Auktionshaus: Kunstfund nur 30 Millionen Euro Wert

In diesem Haus in München wurden 2012 die 1406 Kunstwerke gefunden.
Ursprünglich war von einer Milliarde Euro ausgegangen worden.

Die bei dem Kunsthändlersohn Cornelius Gurlitt beschlagnahmte Kunstsammlung ist nach Einschätzung eines führenden Auktionshauses viel weniger wert als ursprünglich angenommen. Er schätze den Wert der mehr als 1400 Werke, von denen der größte Teil Papierarbeiten seien, auf bis zu 30 Millionen Euro, sagte der Münchner Auktionshauschef Robert Ketterer am Mittwoch der Nachrichtenagentur dpa. In Medien war über einen Wert von mehr als einer Milliarde Euro spekuliert worden.

Die Behörden hatten nach Angaben der Staatsanwaltschaft bei Gurlitt bereits im Frühjahr 2012 fast 1300 ungerahmte und rund 120 gerahmte Bilder beschlagnahmt. Darunter sind Werke von Picasso, Chagall, Marc, Matisse, Dix, Kokoschka und Liebermann. Bisher sind knapp 120 Bilder bei der Datenbank Lostart eingestellt worden. Bei rund 590 Werken wird geprüft, ob es sich um Nazi-Raubkunst handelt, die früheren zumeist jüdischen Eigentümern weggenommen wurde.

Justizstreit

Die deutschen Politiker und Behörden scheinen sich inzwischen immer weiter davon zu entfernen, eine schnelle Lösung für den Umgang mit dem Kunstfund in München zu finden.

Während der bayrische Innenminister neue Gesetze fordert, auf deren Basis man die Werke aus der Sammlung Cornelius Gurlitt an die Erben früherer Besitzer zurückgeben könnte, spricht sich die Justizministerin gegen aktuelle Gesetzesänderungen aus. „Es braucht eine Vertrauensbasis zur Lösung der komplexen rechtlichen Fragen. Zurückliegende und abgeschlossene Sachverhalte sind nur ganz begrenzt einer Gesetzgebung zugänglich“, sagt Justizministerin Sabine Leutheusser-Schnarrenberger (FDP). Sie sieht eine Verlängerung der Verjährungsfristen bei NS-Raubkunst skeptisch. Im Mittelpunkt müsse das Gespräch mit Cornelius Gurlitt stehen.

Der zuständige Leiter der Staatsanwaltschaft Augsburg, Reinhard Nemetz, hält indes weiter daran fest, dass Verjährung unter Umständen überhaupt keine Rolle spielt: "Nichteigentum kann nicht im Weg der Erbfolge zu Eigentum mutieren", sagt Nemetz zur Süddeutschen Zeitung.

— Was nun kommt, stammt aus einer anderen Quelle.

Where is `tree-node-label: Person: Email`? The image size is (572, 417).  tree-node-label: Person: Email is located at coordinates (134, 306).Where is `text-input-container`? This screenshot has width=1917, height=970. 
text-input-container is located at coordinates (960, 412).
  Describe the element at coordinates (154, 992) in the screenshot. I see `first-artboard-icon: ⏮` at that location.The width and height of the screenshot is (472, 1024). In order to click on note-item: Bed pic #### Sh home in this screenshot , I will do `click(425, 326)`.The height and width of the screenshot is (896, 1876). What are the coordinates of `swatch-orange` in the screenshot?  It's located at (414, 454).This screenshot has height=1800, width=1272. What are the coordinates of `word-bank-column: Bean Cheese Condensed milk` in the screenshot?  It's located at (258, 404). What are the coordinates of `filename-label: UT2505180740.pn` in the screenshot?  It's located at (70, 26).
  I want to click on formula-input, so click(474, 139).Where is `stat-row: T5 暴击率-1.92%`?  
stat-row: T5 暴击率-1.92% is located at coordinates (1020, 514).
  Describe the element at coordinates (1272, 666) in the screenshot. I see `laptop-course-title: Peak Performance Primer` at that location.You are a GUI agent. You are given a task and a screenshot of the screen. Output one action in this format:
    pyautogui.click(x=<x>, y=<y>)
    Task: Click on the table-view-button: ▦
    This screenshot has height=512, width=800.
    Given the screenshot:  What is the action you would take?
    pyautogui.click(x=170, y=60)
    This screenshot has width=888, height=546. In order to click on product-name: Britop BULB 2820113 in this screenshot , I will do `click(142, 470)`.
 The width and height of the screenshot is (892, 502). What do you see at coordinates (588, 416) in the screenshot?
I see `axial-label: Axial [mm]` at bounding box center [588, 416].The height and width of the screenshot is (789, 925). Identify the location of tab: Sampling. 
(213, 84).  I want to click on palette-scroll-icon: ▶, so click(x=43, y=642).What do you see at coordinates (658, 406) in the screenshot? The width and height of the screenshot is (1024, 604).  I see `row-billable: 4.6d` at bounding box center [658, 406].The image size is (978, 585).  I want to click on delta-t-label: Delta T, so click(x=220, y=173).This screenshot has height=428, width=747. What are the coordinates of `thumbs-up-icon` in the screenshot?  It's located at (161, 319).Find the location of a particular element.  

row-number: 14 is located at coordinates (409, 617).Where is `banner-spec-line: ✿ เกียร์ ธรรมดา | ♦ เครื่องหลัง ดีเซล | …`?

Er halte die Frage, wem die Bilder rechtmäßig gehören, für durchaus lösbar.

Kritik

Dass es in Deutschland keine Gesetze zum Umgang mit NS-Raubkunst – weder im öffentlichen Bereich noch in privaten Sammlungen – gibt, ist im Zuge des internationalen Aufsehens um den Kunstfund wieder ins Bewusstsein gerückt. In den Chor der Kritiker reihte sich nun auch eine Enkelin des Malers Otto Dix ein. „Deutschland hat sich generell nicht mit diesem Thema auseinandergesetzt“, sagte Nana Dix der Nachrichtenagentur AFP. „Es ist einfach nicht geschehen, und jetzt kommt alles heraus, und es ist ein Riesenskandal. Deswegen denke ich, es ist peinlich, schlimm“. Auch vier Werke des zur NS-Zeit verfemten Otto Dix wurden in der Wohnung des Kunstsammlersohnes Cornelius Gurlitt gefunden.